Depois disso, a hashtag #YouTubeIsOverParty tomou conta do Twitter americano, e foi um dos tópicos mais comentados no início de fevereiro. Outros youtubers também expuseram problemas relacionados à mudança.

Entre as questões que são considerados "não amigáveis para anunciantes", estão conteúdo sexual, como nudez e humor relacionado a sexo; apologia às drogas; discurso de ódio e temas controversos, como guerra, política, desastres naturais e tragédias.

A medida causou revolta nas redes e muitos querem uma posição da plataforma de vídeos.

Taxação de impostos

O YouTube anunciou, em março do ano passado, que começaria uma nova era, em que passaria a reter na fonte os impostos de criadores internacionais (de fora dos EUA) que acumulem visualizações monetizadas de usuários dos Estados Unidos.

A nova política começou a valer em junho de 2021. Os produtores de conteúdo passaram, então, a apresentar suas informações fiscais à companhia e se encaixarem em alíquotas de acordo com o país em que residem.

A medida vale inclusive para os produtores de conteúdo do Brasil, que hoje têm os impostos retidos na fonte apenas das visualizações feitas por usuários americanos, desde que apresentem as informações solicitadas até a data limite.

Neste caso, o desconto é de 30% sobre a monetização oriunda dos EUA, enquanto, para aqueles que não cumprirem o prazo, a tarifa é maior, de 24% sobre toda a receita registrada pelo canal.

Por ganhos, o Google se refere a receita obtida via anúncios, YouTube Premium, Super Chat (quando pessoas enviam dinheiro para um criador via chat), Super Stickers (figurinhas pagas para interagir via chat) e Clube de Membros (uma espécie de "assinatura paga" de determinado canal).

De forma resumida:

  • Sem fazer o cadastro fiscal, o criador pode ser taxado em 24% com ganhos vindos de espectadores do mundo todo.
  • Com o cadastro fiscal, o criador pode ser taxado em até 30% com ganhos vindos de espectadores apenas dos EUA.

 
As mudanças estão relacionadas às leis dos Estados Unidos, que obrigam empresas a coletarem informações e impostos de ganhos oriundos dos espectadores residentes no país.

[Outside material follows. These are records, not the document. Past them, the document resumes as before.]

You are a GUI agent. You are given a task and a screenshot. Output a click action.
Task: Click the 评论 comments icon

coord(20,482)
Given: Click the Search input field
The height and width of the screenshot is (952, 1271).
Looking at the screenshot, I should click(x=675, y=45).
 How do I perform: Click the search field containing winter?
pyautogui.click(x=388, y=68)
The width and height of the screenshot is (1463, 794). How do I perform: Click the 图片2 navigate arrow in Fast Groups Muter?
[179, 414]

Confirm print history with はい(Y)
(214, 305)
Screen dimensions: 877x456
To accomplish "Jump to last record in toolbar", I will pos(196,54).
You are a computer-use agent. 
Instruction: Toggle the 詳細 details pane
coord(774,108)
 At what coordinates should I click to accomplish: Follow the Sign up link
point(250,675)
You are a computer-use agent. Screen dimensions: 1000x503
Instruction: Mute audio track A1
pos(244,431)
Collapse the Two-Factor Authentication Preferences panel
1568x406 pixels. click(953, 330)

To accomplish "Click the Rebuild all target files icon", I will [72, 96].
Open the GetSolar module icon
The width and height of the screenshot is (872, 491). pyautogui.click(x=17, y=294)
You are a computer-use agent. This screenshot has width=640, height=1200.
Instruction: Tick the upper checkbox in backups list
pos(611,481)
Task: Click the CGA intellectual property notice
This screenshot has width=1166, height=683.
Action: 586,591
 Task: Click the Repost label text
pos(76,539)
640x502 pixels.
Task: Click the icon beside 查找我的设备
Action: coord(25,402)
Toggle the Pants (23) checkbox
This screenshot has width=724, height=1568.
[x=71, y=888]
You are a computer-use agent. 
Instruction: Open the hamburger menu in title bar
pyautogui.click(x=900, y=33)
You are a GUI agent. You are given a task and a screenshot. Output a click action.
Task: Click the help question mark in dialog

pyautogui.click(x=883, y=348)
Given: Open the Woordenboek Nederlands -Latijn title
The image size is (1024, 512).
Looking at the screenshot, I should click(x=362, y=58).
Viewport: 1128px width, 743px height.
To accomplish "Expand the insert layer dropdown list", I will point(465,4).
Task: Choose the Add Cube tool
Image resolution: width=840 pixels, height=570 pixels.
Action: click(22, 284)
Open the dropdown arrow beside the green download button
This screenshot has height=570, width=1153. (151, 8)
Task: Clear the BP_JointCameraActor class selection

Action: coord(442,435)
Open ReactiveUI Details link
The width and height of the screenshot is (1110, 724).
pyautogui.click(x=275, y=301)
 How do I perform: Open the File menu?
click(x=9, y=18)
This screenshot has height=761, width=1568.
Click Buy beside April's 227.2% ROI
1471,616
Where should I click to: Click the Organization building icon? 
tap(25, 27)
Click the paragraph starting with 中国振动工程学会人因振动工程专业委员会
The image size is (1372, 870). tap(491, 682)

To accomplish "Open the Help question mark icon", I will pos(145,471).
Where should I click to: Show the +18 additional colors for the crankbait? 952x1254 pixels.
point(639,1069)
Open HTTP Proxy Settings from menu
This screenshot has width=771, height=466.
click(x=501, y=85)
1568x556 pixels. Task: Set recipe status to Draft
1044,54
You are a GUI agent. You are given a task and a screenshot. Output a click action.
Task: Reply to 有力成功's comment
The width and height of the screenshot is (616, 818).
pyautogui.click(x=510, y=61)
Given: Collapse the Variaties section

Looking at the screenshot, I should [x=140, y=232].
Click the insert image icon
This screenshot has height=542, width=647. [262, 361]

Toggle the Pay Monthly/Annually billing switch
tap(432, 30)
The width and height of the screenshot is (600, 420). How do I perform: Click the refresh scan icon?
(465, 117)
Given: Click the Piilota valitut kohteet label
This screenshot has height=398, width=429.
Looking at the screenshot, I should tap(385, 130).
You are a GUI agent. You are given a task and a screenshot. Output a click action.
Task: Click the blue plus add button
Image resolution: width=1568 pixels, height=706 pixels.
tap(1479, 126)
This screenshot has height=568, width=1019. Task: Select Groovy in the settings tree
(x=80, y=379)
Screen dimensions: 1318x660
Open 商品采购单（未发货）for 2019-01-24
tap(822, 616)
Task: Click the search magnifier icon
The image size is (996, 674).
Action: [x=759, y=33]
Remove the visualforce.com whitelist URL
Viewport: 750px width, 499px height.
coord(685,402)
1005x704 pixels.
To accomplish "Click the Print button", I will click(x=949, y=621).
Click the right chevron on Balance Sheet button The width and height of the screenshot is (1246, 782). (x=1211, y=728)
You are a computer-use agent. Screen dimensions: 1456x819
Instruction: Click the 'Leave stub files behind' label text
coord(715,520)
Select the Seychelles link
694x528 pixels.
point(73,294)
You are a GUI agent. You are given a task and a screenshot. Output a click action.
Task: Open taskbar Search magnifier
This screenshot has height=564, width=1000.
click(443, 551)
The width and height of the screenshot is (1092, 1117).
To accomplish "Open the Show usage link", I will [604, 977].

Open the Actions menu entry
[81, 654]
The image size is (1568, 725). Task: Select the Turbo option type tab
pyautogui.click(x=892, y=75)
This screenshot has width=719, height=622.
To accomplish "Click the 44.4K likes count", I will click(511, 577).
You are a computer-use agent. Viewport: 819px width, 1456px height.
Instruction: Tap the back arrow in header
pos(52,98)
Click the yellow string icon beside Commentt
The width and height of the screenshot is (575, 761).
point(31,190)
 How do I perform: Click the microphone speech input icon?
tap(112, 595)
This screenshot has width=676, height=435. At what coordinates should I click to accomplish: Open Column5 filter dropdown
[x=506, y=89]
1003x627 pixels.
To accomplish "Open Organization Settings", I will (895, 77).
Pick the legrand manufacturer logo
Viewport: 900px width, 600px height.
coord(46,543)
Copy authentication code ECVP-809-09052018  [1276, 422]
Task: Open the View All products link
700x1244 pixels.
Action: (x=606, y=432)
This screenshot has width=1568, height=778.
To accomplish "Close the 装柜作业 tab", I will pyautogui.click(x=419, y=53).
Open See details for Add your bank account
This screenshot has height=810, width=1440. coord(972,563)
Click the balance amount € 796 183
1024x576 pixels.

A mudança vale para todo tipo de monetização disponível no YouTube, desde anúncios tradicionais, antes dos vídeos, até ganhos a partir de assinaturas do pacote Premium, Super Chats ou apoios recorrentes.

Como o Brasil não possui acordo fiscal com os EUA, estamos na maior categoria de alíquotas, com 30%, enquanto em outros países com esse tipo de cooperação, o desconto é de 15%.

As notificações sobre o assunto começaram a ser enviadas por e-mail em março do ano passado. Os criadores também foram obrigados a preencher formulários e apresentar informações fiscais.

Os formulários disponíveis abrangem tanto usuários comuns quanto canais e contas gerenciados por empresas ou organizações, sendo mais um elemento de atenção na hora da entrega dos dados.

No mesmo momento, começaram as críticas com relação ao modelo, principalmente pelo fato de, em muitos países, isso significar que os criadores estão sendo tributados duas vezes, primeiro pelo governo dos EUA e, depois, pela receita local.

Nas redes sociais, criadores também criticaram as altas alíquotas, assim como o fato de a dedução acontecer sobre o lucro resultante dos canais.

Isso porque já existem taxas do próprio YouTube, que apesar de não informadas oficialmente, seriam de 45% sobre todos os ganhos obtidos.

Em resposta oficial sobre o assunto, o YouTube afirmou que as mudanças estão alinhadas com as leis dos Estados Unidos, onde a empresa tem sede.

Sendo assim, é necessário que ela retenha os impostos necessários em nome dos criadores, após os próprios enviarem as informações fiscais para que a alíquota devida seja aplicada aos seus ganhos.